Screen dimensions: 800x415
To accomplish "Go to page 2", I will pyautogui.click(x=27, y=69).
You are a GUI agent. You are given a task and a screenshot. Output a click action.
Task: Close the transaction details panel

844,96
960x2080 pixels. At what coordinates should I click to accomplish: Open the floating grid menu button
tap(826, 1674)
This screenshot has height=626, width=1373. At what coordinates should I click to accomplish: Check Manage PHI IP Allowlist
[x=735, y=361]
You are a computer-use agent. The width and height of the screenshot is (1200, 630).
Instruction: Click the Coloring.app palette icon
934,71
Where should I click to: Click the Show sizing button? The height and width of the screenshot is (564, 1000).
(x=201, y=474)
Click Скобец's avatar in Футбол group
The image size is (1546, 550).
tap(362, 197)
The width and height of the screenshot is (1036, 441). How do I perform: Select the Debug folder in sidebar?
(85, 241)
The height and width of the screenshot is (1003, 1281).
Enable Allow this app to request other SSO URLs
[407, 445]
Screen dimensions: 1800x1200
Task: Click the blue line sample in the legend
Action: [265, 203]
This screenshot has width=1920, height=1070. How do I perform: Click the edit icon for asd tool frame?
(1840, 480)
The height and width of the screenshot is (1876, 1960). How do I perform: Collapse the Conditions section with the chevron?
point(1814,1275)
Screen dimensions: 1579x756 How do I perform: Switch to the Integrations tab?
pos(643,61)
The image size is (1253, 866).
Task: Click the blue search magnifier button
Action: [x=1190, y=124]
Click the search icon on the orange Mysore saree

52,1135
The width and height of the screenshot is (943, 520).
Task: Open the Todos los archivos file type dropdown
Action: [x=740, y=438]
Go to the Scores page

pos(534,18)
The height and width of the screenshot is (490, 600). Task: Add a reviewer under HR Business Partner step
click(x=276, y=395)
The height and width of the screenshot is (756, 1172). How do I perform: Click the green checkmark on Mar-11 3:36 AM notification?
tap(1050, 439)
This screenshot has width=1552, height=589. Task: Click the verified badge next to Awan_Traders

TO DO
Set down, word for word, every line from the line that holds "The height and width of the screenshot is (1876, 1960)." to the end of the entries above, including both ends.

EXERCISE OUTPUT
The height and width of the screenshot is (1876, 1960). How do I perform: Collapse the Conditions section with the chevron?
point(1814,1275)
Screen dimensions: 1579x756 How do I perform: Switch to the Integrations tab?
pos(643,61)
The image size is (1253, 866).
Task: Click the blue search magnifier button
Action: [x=1190, y=124]
Click the search icon on the orange Mysore saree

52,1135
The width and height of the screenshot is (943, 520).
Task: Open the Todos los archivos file type dropdown
Action: [x=740, y=438]
Go to the Scores page

pos(534,18)
The height and width of the screenshot is (490, 600). Task: Add a reviewer under HR Business Partner step
click(x=276, y=395)
The height and width of the screenshot is (756, 1172). How do I perform: Click the green checkmark on Mar-11 3:36 AM notification?
tap(1050, 439)
This screenshot has width=1552, height=589. Task: Click the verified badge next to Awan_Traders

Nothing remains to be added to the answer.